Access Restricted

Home > Other > Access Restricted > Page 23
Access Restricted Page 23

by Gregory Scott Katsoulis


  “Don’t think for a minute that this solution isn’t for the greater good just because it’s painful,” Kiely said. Her eyes were fierce. “If we don’t put an end to it, kid, there will be worse suffering for generations to come.”

  I couldn’t wrap my head around how to manage it. I’d heard threats about suffering for generations from the Rogs enough times to know she was right.

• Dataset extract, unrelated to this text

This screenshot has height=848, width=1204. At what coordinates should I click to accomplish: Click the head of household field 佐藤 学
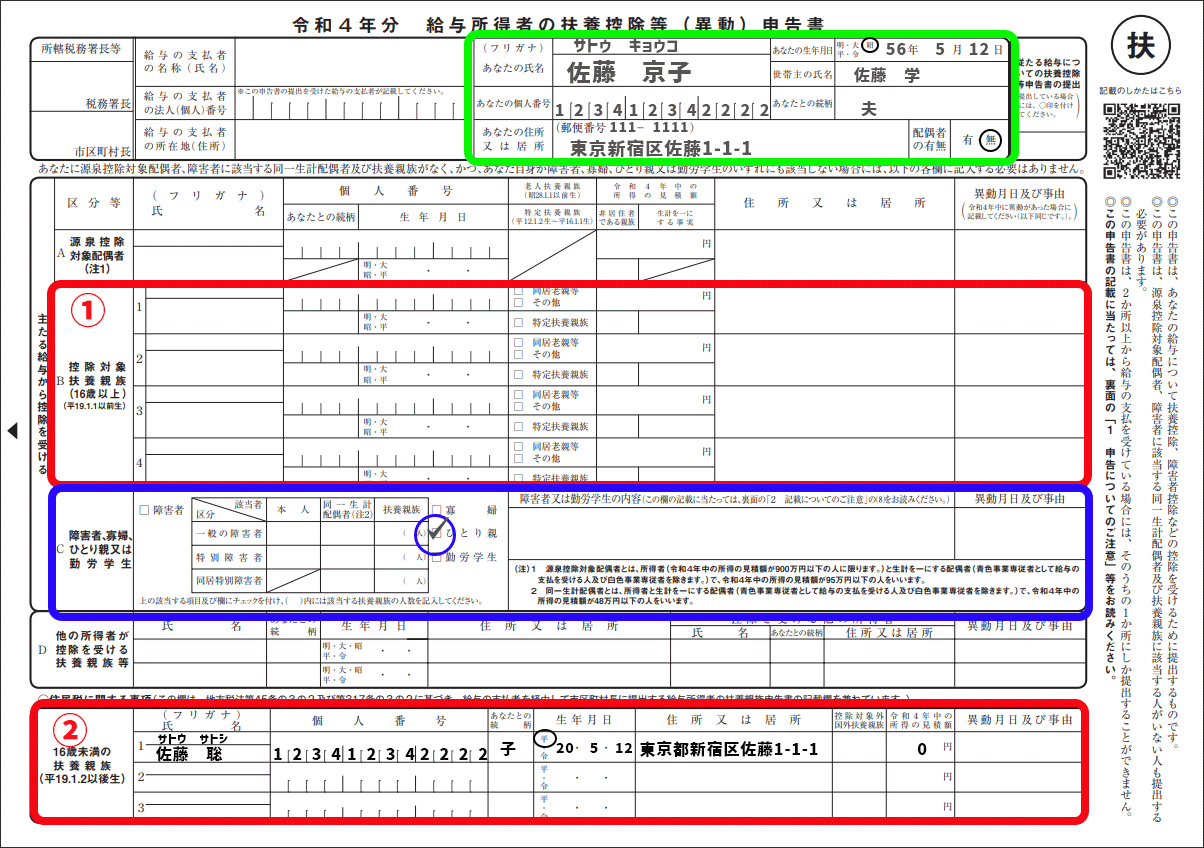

  “Let me ask you something,” she said. “Do you know anything about your family history, past your parents being Indentured?”

  I shook my head.

  “It isn’t accidental,” she said. “They keep rewriting history. I’ve tried to collect what pieces I can—that’s why I kept stealing books, even after I figured out there wasn’t going to be any one book that somehow solved everything. But they can’t change the actual past. Remember that. Your family history is part of that. When people can speak freely, they pass on stories with words.” She paused, then smiled and added, “Kel felt so strongly about it, she had this idea that if we knocked out the WiFi while we were Placing, we might be able to help.”

  “You Placed with Kel?”

  “For six years,” she said with a note of longing. “Did your family never take advantage of those FiDos?”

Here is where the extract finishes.